What is expected =>
Copy each line of the material in which the word "agent" appears.

Data excerpts =>

# # # # # # #

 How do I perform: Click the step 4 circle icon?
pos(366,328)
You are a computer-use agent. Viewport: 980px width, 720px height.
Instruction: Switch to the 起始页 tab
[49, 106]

# # # # # # #

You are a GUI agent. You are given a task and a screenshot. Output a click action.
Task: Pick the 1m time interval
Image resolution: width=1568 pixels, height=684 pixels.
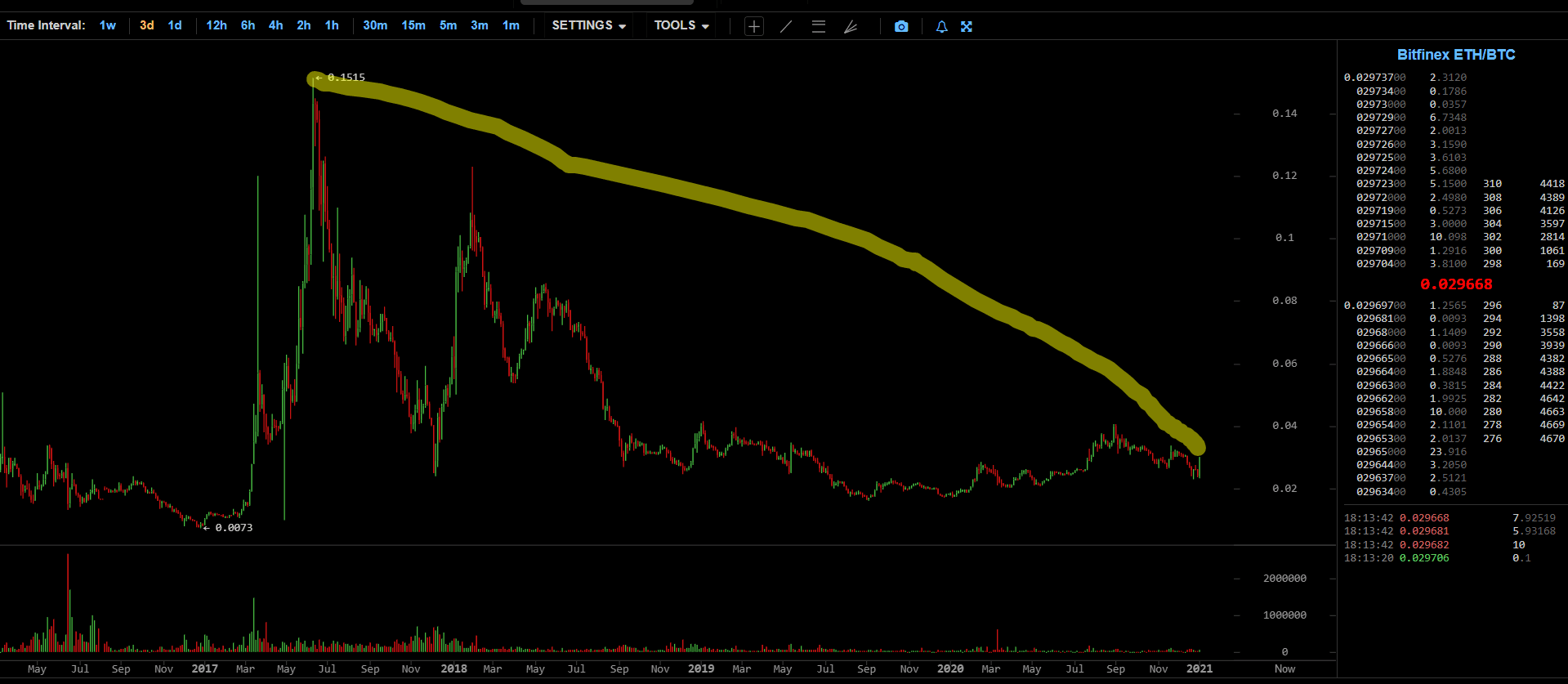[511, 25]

# # # # # # #

Task output =>
You are a computer-use agent. Viewport: 980px width, 720px height.
You are a GUI agent. You are given a task and a screenshot. Output a click action.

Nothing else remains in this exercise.